Extracted material:
= = = =

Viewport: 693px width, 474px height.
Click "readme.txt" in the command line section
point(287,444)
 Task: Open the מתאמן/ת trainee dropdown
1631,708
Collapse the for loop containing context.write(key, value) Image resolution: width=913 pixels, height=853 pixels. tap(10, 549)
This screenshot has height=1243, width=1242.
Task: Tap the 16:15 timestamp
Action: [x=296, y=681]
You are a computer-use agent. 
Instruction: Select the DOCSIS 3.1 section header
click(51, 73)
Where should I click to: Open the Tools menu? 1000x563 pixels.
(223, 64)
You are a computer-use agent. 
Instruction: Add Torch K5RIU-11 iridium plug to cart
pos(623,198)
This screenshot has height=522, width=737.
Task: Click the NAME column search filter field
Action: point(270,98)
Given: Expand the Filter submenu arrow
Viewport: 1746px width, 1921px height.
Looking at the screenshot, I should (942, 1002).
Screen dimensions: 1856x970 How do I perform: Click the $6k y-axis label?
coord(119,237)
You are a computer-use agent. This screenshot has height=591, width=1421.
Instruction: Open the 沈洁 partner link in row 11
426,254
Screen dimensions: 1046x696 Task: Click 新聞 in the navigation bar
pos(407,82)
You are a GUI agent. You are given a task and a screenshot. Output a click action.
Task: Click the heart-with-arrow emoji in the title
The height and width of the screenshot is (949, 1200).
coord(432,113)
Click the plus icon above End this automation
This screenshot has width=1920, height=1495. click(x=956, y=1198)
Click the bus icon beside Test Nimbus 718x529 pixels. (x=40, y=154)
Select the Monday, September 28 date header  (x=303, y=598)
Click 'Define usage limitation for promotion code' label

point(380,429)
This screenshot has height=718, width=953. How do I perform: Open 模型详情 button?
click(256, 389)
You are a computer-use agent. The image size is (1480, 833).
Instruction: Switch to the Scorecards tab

= = = =

Your task:
Please reproduce exactly the lines from the first one of the records above through the line containing "Given: Expand the Filter submenu arrow", both included, and nothing else.

Exercise output:
Viewport: 693px width, 474px height.
Click "readme.txt" in the command line section
point(287,444)
 Task: Open the מתאמן/ת trainee dropdown
1631,708
Collapse the for loop containing context.write(key, value) Image resolution: width=913 pixels, height=853 pixels. tap(10, 549)
This screenshot has height=1243, width=1242.
Task: Tap the 16:15 timestamp
Action: [x=296, y=681]
You are a computer-use agent. 
Instruction: Select the DOCSIS 3.1 section header
click(51, 73)
Where should I click to: Open the Tools menu? 1000x563 pixels.
(223, 64)
You are a computer-use agent. 
Instruction: Add Torch K5RIU-11 iridium plug to cart
pos(623,198)
This screenshot has height=522, width=737.
Task: Click the NAME column search filter field
Action: point(270,98)
Given: Expand the Filter submenu arrow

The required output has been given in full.